» ACTIVITY: Print the full set of records below, character for character and picture-free.

» RECORDS PROVIDED:

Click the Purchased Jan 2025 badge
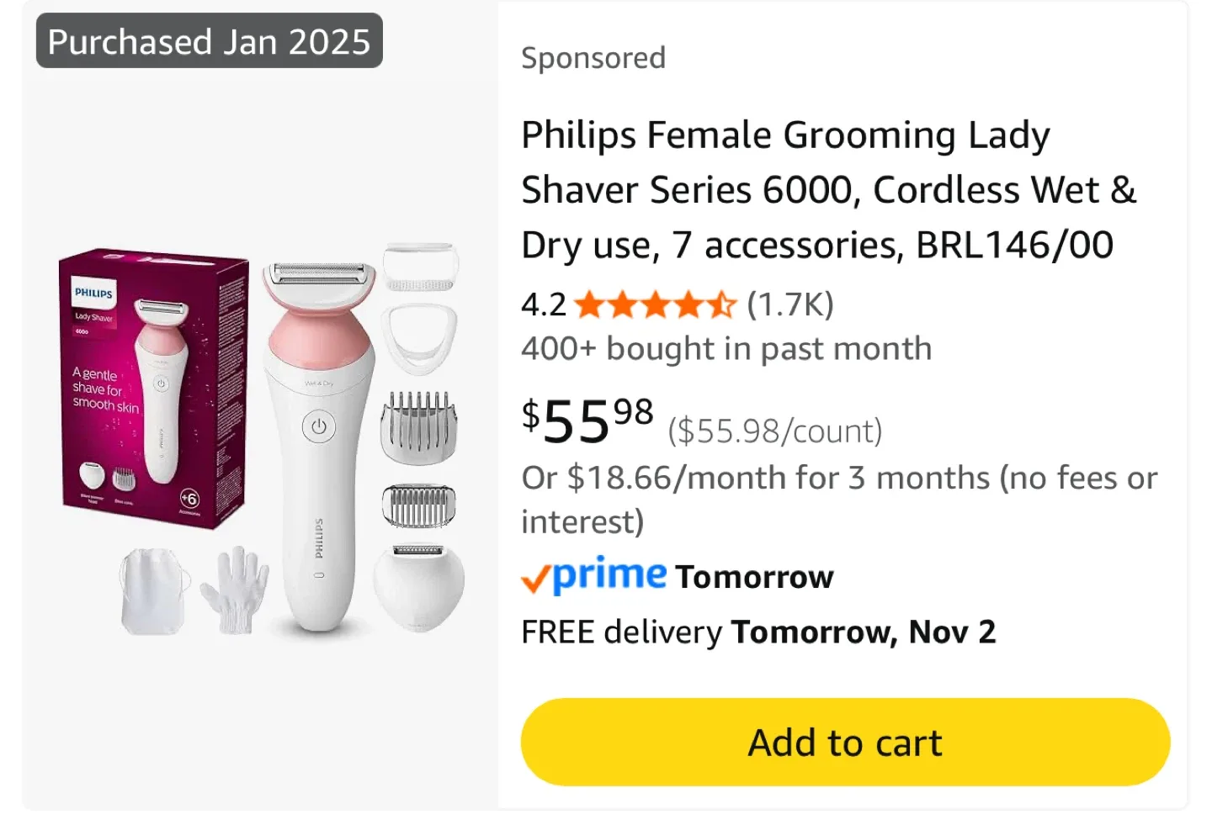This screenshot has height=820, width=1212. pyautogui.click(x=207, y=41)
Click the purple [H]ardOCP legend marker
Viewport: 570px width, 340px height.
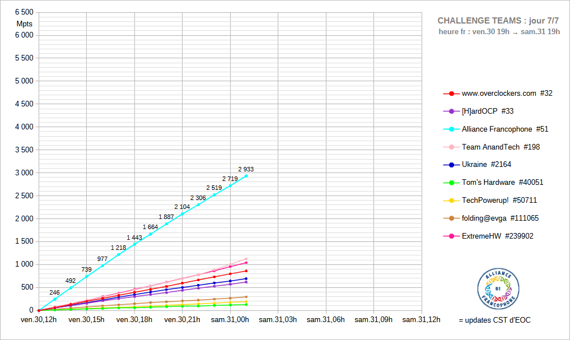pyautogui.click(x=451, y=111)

» RESPONSE AREA:
Click the Purchased Jan 2025 badge
This screenshot has height=820, width=1212. pyautogui.click(x=207, y=41)
Click the purple [H]ardOCP legend marker
Viewport: 570px width, 340px height.
pyautogui.click(x=451, y=111)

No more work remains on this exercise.